• _Exercise details_: Count the lines in the data below that contain the string "computer", treating uppercase and lowercase as different. Give only the number.

- - - -

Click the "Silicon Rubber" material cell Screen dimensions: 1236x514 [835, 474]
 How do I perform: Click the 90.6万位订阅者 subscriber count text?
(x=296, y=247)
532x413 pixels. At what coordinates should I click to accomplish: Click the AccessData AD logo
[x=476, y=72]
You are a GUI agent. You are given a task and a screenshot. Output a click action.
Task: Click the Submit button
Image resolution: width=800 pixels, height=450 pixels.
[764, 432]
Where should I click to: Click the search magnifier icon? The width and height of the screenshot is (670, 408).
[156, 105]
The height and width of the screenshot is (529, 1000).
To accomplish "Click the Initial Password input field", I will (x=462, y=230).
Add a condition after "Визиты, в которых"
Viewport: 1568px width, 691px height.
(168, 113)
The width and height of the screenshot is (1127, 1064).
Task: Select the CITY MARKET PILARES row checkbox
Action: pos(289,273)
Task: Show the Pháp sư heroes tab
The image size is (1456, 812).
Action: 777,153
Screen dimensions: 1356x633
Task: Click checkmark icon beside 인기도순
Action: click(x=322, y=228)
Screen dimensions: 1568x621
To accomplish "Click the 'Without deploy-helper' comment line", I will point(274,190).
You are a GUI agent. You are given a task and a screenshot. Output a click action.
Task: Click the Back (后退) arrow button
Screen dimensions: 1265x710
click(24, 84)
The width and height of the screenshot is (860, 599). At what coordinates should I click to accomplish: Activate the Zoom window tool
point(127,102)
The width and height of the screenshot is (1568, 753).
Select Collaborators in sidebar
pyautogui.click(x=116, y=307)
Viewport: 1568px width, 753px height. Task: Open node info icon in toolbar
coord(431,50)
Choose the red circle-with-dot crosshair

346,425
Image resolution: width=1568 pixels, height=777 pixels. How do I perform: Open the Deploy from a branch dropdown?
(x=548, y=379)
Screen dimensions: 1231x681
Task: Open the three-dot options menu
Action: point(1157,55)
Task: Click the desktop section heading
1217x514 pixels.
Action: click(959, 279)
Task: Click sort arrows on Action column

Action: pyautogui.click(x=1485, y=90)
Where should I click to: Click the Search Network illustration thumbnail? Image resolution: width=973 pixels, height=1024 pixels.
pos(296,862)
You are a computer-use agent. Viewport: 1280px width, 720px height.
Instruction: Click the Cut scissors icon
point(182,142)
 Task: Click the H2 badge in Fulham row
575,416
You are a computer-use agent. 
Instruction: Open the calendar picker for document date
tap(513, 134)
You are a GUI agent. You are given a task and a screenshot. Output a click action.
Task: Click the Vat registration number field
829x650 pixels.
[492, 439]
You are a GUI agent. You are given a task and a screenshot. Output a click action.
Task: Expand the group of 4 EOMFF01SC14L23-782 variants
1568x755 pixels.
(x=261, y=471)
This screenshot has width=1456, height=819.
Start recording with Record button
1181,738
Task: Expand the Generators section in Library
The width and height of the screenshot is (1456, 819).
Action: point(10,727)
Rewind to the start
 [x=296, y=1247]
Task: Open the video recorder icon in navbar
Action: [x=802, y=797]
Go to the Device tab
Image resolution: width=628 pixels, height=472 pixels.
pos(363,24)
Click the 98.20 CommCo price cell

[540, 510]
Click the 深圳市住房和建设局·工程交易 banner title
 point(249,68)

- - - -

• _Exercise result_: 2